Extracted material ::
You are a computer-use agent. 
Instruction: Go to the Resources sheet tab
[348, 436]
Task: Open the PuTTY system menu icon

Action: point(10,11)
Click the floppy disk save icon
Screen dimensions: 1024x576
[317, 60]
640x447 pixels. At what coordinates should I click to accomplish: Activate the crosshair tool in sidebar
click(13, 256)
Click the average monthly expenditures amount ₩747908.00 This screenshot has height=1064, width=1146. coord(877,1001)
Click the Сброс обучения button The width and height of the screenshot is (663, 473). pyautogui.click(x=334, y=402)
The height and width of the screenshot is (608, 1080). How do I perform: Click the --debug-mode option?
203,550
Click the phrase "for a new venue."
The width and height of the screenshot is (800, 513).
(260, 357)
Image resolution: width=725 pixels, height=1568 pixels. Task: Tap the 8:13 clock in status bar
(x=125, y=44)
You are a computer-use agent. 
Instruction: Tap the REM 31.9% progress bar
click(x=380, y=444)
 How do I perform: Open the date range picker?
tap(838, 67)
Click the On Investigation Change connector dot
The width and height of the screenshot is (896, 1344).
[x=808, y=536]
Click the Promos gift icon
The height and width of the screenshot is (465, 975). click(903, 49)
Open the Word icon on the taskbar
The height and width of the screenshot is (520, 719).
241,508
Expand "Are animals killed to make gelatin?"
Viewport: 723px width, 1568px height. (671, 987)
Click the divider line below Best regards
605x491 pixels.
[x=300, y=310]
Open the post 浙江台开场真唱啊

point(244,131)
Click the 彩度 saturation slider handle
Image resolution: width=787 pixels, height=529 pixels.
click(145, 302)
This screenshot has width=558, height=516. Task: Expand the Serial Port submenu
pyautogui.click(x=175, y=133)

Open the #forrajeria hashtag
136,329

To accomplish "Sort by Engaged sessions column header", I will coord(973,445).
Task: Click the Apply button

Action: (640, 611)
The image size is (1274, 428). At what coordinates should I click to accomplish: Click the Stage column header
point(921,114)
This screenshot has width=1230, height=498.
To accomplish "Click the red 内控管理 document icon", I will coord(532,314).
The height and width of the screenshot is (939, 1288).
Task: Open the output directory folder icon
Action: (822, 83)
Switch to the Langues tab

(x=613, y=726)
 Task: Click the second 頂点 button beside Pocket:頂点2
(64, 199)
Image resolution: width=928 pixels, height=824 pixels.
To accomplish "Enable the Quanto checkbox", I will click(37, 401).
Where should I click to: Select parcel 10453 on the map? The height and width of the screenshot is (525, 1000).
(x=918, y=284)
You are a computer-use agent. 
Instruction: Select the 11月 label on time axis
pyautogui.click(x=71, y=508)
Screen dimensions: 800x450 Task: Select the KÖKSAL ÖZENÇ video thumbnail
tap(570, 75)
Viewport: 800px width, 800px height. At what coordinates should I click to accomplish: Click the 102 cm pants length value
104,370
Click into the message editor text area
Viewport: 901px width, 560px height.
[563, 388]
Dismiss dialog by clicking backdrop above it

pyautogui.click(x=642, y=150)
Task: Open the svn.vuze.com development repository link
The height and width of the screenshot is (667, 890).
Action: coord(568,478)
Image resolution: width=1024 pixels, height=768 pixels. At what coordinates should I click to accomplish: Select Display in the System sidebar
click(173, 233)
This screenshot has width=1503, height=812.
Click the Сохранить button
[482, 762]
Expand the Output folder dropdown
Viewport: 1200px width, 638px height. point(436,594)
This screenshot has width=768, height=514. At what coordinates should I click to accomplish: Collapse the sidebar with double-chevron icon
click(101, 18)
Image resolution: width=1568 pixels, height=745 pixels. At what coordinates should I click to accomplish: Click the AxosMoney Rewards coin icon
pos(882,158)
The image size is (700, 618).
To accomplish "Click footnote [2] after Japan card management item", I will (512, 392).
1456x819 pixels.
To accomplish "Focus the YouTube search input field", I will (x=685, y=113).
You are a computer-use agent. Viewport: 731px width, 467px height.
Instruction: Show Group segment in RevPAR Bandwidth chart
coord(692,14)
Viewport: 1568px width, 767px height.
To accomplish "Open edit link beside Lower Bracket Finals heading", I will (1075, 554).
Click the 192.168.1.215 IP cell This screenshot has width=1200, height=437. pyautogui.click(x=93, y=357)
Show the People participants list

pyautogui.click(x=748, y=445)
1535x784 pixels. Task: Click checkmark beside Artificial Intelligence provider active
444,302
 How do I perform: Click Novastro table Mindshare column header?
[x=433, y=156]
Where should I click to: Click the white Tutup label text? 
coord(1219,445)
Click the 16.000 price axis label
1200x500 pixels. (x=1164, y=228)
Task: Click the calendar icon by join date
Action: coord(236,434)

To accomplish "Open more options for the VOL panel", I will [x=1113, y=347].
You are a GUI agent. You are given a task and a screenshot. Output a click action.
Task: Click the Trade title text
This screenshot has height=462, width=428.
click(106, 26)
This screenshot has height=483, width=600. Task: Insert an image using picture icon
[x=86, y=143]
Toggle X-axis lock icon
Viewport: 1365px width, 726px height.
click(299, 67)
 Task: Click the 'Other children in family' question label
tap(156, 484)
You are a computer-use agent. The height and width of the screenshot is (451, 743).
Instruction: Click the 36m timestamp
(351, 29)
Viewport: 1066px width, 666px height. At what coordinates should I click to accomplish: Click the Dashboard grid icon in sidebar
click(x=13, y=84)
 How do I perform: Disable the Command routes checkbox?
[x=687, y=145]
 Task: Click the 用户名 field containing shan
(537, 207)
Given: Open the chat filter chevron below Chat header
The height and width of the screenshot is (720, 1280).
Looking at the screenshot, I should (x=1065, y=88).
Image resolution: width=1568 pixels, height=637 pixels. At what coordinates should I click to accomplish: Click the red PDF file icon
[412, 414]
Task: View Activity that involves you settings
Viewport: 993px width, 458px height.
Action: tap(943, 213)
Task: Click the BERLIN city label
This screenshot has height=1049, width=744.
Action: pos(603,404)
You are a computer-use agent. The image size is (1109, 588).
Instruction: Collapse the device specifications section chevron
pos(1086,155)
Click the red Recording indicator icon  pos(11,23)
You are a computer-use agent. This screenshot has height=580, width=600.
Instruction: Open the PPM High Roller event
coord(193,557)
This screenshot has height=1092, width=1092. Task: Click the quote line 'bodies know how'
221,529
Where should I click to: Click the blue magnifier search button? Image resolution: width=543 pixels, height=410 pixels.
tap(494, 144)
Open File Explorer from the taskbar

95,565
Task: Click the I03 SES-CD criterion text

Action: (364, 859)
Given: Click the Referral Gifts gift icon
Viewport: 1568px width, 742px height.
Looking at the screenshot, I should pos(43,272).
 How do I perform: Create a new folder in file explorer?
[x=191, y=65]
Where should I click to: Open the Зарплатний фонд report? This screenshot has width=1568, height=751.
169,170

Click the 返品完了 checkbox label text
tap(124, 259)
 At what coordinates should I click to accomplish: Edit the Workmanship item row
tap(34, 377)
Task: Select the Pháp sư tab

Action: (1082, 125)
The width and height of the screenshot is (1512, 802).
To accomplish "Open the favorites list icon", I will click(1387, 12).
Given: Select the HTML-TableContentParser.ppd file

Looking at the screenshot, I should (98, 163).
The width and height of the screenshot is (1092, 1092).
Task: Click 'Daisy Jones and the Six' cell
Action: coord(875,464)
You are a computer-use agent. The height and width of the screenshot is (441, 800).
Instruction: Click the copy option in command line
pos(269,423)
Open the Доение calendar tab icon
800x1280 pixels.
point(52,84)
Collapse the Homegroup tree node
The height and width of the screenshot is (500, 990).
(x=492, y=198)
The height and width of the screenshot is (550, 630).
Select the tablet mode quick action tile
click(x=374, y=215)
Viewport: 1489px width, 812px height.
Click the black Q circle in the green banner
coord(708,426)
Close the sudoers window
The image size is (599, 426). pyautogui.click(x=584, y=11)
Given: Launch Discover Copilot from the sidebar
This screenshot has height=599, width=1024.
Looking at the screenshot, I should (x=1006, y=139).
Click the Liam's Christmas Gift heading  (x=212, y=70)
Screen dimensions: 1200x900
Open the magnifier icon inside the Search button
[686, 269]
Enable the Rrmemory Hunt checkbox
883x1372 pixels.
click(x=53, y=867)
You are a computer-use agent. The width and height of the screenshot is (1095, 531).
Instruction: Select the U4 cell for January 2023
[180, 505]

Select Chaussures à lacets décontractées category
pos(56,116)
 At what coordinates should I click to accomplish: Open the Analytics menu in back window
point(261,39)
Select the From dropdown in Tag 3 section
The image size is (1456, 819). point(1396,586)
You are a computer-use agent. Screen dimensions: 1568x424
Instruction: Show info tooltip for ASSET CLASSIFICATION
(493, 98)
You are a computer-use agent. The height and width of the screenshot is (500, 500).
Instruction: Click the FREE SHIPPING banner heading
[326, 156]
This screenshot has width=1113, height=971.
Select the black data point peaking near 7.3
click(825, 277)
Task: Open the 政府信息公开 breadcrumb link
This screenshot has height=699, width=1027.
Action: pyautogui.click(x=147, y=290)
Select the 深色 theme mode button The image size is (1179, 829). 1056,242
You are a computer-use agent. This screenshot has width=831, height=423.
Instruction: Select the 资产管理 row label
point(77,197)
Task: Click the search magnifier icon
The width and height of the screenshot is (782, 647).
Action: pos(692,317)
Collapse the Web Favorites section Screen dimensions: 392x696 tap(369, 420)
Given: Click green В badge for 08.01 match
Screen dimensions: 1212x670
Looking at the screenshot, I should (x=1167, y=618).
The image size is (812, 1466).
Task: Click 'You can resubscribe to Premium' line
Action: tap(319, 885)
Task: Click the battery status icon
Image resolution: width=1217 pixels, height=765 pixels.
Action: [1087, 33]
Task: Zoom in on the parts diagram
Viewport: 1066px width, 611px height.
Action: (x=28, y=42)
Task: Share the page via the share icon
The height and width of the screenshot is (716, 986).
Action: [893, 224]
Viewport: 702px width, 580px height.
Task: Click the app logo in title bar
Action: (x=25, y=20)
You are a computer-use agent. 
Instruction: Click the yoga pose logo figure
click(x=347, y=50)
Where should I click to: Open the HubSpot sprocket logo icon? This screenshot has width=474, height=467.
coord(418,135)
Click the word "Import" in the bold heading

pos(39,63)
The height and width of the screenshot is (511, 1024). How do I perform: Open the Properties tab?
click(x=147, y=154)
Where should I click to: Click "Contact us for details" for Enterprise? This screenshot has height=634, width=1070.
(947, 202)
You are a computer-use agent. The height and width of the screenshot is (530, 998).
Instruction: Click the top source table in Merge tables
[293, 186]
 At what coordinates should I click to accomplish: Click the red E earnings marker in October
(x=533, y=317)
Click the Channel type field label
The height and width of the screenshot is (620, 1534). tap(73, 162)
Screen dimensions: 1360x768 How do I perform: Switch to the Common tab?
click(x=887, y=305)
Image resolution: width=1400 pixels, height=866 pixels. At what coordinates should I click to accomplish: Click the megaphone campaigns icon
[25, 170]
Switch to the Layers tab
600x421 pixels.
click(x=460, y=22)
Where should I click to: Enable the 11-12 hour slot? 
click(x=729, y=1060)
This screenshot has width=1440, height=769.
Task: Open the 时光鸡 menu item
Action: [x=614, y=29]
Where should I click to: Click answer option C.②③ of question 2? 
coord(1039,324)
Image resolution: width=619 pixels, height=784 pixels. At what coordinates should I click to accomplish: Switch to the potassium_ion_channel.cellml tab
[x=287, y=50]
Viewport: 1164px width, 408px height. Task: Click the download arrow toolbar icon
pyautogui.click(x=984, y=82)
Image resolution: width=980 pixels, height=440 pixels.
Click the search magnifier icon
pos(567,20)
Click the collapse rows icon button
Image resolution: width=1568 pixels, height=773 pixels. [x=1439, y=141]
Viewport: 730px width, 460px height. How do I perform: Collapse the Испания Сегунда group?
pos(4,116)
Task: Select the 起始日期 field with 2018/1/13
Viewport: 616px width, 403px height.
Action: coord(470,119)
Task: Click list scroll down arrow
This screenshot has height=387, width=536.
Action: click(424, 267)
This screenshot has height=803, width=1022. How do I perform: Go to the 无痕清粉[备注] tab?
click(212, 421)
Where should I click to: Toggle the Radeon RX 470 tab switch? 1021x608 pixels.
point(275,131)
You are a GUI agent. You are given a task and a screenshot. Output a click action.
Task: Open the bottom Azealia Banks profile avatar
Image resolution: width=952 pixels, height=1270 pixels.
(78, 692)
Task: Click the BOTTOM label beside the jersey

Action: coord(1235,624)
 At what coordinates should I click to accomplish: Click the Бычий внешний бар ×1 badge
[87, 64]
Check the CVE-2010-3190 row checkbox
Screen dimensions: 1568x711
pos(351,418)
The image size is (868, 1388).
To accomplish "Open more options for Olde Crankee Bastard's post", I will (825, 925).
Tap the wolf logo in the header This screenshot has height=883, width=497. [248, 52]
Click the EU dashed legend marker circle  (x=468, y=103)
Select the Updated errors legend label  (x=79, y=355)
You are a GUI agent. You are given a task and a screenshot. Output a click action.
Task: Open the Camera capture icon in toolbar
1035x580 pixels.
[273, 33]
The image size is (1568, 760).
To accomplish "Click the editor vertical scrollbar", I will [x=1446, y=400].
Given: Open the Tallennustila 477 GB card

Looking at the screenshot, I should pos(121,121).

Work to be completed :: Word for word, restate the listing above from its first line to the line with "Click the Сброс", keeping both.

Final answer ::
You are a computer-use agent. 
Instruction: Go to the Resources sheet tab
[348, 436]
Task: Open the PuTTY system menu icon

Action: point(10,11)
Click the floppy disk save icon
Screen dimensions: 1024x576
[317, 60]
640x447 pixels. At what coordinates should I click to accomplish: Activate the crosshair tool in sidebar
click(13, 256)
Click the average monthly expenditures amount ₩747908.00 This screenshot has height=1064, width=1146. coord(877,1001)
Click the Сброс обучения button The width and height of the screenshot is (663, 473). pyautogui.click(x=334, y=402)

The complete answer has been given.